Debugging hard lockups (hardware?)

Nick Urbanik (nicku@vtc.edu.hk)
Sun, 06 Apr 2003 14:32:27 +0800


Dear team,

This machine locks up solid every few days. Caps Lock, Num Lock, Scroll Lock do
not respond. The NMI watchdog does not kick in. Alt-SysRq-keys do not
respond. Logs show no hint of any problem (that I recognise) before lockup.
Occurs often during scrolling e.g., Mozilla. I swapped the Radeon 7000 for a
7500, then an Nvidia.

I guess hardware.

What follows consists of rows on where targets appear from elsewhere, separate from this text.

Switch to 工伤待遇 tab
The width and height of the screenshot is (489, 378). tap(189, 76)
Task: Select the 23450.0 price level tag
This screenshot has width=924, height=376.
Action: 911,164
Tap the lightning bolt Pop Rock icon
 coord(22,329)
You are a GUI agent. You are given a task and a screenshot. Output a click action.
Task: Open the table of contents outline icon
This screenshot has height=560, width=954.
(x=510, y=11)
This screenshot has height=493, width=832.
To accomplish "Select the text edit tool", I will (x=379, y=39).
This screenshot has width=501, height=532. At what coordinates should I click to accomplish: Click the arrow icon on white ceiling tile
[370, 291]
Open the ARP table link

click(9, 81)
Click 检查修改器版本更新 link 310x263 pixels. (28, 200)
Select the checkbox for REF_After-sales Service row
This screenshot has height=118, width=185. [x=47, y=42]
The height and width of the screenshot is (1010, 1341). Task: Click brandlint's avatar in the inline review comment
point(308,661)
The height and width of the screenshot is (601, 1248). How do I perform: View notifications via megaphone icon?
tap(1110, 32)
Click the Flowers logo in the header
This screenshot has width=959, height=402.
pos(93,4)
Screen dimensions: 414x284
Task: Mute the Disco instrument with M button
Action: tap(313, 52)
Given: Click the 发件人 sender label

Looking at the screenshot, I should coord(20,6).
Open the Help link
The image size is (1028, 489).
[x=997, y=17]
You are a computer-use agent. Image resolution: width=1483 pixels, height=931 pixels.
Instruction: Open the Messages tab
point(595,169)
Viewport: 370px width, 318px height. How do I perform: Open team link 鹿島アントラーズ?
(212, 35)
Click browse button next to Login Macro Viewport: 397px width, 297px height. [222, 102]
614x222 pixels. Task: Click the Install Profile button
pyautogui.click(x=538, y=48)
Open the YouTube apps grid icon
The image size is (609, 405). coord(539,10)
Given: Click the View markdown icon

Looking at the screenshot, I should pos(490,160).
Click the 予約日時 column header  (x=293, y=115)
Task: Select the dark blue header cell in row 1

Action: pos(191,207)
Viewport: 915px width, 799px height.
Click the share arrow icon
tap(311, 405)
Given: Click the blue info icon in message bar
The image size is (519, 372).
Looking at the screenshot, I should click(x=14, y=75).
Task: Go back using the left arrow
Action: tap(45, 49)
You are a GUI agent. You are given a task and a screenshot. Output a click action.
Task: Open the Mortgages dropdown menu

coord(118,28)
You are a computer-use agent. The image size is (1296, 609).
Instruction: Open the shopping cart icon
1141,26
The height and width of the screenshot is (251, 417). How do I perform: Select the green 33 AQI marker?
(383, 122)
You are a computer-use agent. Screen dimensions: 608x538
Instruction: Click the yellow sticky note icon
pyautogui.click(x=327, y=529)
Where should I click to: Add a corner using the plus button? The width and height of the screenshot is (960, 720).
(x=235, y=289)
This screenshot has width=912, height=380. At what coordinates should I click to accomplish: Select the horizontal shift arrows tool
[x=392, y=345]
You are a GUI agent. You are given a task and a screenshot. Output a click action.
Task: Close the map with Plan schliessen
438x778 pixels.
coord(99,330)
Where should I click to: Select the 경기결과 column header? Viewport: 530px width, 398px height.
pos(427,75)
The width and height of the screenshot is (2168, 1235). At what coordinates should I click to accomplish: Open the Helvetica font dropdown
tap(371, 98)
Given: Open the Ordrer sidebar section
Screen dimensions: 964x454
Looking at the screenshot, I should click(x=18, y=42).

But memtest run exhaustively shows no problem.

Same is true for large numbers of kernels I've tried, mostly Red Hat and -ac
kernels, old and new.

current grub kernel line:
kernel /boot/vmlinuz-2.4.20-8custom ro root=LABEL=/ vga=6 console=ttyS0,38400
nmi_watchdog=1 hdm=ide-scsi

I have six 80 G IDE disks, software RAID, LVM on top. On Red Hat 8.0 and 9.

Any hints on how to troubleshoot this (besides replacing motherboard and other
components I cannot afford to replace?)

$ cat /proc/mdstat
Personalities : [raid1] [raid5]
read_ahead 1024 sectors
md0 : active raid1 hdc1[1] hda1[0]
10240128 blocks [2/2] [UU]

md2 : active raid5 hdk1[3] hdi1[2] hdg1[1] hde1[0]
20480256 blocks level 5, 64k chunk, algorithm 2 [3/3] [UUU]

md1 : active raid5 hdk2[5] hdi2[4] hdg2[2] hde2[3] hdc2[1] hda2[0]
4088064 blocks level 5, 64k chunk, algorithm 2 [5/5] [UUUUU]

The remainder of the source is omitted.